* TASK ITEM
Copy each entry verbatim, excluding its images.

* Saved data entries
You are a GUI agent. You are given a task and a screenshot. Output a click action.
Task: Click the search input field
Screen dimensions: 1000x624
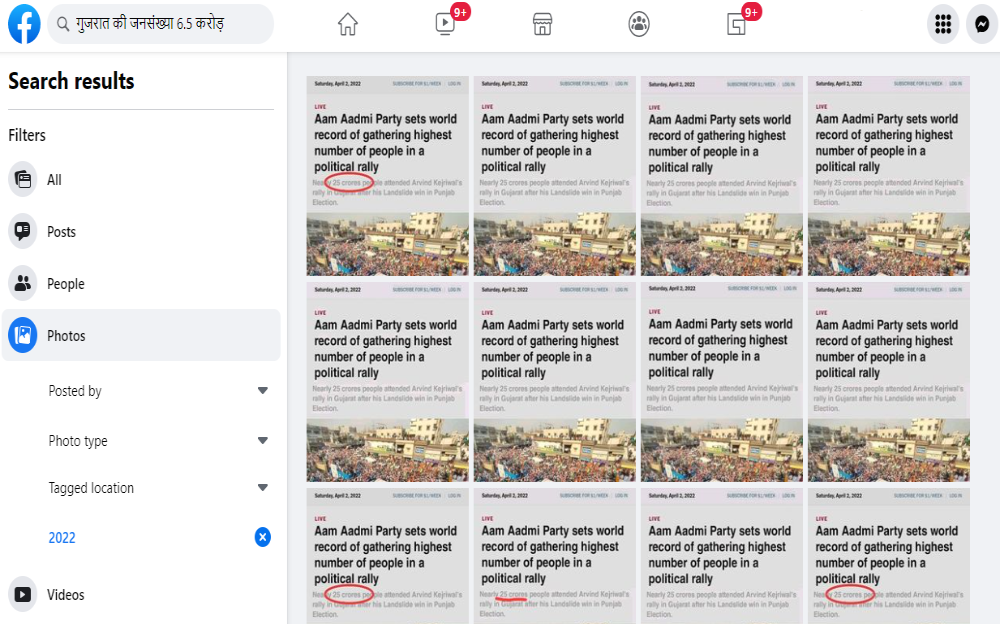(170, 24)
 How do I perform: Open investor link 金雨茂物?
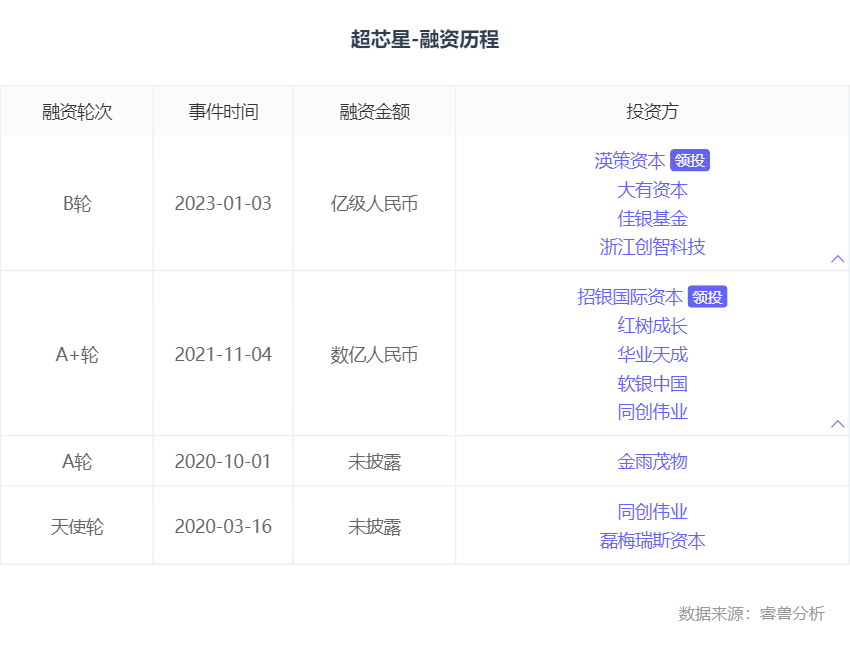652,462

* RESPONSE TO THE TASK
You are a GUI agent. You are given a task and a screenshot. Output a click action.
Task: Click the search input field
Screen dimensions: 1000x624
(170, 24)
 How do I perform: Open investor link 金雨茂物?
652,462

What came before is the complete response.